Enfin, l’Organisation fournit des recommandations précises sur la manière d’utiliser en médecine vétérinaire les agents antimicrobiens considérés comme d’importance critique pour la santé animale et humaine. Dans le cadre de cet effort continu, la liste de l’OMSA des agents antimicrobiens importants en médecine vétérinaire a été mise à jour pour mettre ses recommandations en adéquation avec les derniers changements concernant les critères de catégorisation de l’Organisation mondiale de la santé (OMS) ; ainsi, les dérivés de l’acide phosphonique sont désormais considérés comme des agents antimicrobiens d’importance critique, de même que la colistine, les fluoroquinolones ainsi que les céphalosporines de troisième et quatrième génération.
Ensemble, les changements apportés cette année aux normes sur la RAM doivent ouvrir la voie à une utilisation responsable des antimicrobiens dans des situations et des contextes différents dans le domaine de la santé animale.
Il s’agit d’un important pas en avant dans la lutte contre cette menace mortelle qu’est la RAM. Cela fait des années que l’utilisation appropriée et la bonne gestion des antimicrobiens suscitent un vif intérêt au sein de la communauté mondiale des spécialistes des petits animaux. Il est capital de mettre cet intérêt en cohérence avec les actions et les normes mondiales de l’OMSA pour libérer le potentiel de l’approche Une seule santé.
Stephen Page, membre du Groupe de travail sur la RAM.

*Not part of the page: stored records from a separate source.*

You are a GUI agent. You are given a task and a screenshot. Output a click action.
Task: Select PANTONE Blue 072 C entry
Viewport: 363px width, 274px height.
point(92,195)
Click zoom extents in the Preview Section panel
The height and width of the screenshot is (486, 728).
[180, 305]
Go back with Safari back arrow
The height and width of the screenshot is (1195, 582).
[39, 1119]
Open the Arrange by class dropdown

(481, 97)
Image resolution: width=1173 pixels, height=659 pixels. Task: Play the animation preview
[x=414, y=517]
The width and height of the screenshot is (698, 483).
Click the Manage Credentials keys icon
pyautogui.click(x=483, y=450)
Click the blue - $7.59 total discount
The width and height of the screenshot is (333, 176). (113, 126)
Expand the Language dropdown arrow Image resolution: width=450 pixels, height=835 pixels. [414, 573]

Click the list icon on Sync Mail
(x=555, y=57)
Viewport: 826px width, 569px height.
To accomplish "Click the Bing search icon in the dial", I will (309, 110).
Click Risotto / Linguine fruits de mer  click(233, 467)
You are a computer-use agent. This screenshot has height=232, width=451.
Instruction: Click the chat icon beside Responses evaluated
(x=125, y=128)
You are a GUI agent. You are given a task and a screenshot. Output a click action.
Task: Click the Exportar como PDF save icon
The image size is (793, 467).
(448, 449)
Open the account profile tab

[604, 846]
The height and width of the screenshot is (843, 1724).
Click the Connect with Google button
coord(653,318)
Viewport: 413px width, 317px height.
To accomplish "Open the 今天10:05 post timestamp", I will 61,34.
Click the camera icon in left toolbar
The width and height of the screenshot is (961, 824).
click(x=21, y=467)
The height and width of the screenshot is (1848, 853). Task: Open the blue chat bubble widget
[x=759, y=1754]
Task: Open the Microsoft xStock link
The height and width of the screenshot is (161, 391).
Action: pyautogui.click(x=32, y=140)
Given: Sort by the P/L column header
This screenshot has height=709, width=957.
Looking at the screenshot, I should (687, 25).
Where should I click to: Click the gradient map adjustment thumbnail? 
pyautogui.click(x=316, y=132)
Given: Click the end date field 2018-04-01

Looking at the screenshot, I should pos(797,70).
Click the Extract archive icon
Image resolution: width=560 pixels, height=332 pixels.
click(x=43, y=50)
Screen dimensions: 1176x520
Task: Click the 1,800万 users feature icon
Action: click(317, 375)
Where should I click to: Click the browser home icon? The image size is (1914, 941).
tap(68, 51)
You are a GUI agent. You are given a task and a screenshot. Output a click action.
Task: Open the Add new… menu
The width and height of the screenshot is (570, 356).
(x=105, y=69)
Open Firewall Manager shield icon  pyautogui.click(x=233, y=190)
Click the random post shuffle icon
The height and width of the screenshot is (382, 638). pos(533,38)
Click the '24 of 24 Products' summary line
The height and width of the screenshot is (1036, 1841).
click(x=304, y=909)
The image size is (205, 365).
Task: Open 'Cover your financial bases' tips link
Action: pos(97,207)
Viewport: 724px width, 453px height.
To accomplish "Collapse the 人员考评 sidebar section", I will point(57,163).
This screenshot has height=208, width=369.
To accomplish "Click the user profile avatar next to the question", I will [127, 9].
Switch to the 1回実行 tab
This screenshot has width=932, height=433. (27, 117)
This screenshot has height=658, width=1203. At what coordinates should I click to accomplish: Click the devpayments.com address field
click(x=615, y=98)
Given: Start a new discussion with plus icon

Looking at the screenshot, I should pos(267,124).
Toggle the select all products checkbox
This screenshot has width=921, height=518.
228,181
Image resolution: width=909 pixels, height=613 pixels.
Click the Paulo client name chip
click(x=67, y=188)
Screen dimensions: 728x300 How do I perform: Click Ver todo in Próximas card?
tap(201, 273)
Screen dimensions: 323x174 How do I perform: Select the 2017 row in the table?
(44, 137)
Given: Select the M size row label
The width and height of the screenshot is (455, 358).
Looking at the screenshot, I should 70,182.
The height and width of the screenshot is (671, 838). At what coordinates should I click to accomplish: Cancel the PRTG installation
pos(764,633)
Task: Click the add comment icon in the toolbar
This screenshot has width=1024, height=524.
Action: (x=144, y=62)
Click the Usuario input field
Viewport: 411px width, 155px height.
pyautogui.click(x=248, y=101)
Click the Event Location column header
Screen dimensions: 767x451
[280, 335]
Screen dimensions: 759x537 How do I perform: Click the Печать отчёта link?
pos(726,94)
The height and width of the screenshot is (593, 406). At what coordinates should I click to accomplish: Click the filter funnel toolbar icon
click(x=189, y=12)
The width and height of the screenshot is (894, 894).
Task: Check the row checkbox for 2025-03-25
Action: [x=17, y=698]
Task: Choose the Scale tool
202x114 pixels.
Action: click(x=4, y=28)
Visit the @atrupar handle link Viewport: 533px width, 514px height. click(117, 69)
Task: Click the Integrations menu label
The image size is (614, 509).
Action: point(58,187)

« Au terme de cette adoption à l’unanimité, je tiens à vous féliciter pour votre engagement en faveur de l’approche « Une seule santé ». Nous savons que la résistance aux antimicrobiens est un défi intersectoriel, et nous sommes fiers de continuer à progresser dans le secteur de la santé animale en adoptant les mises à jour de ces normes », conclut la Directrice générale de l’OMSA, la Dre Eloit.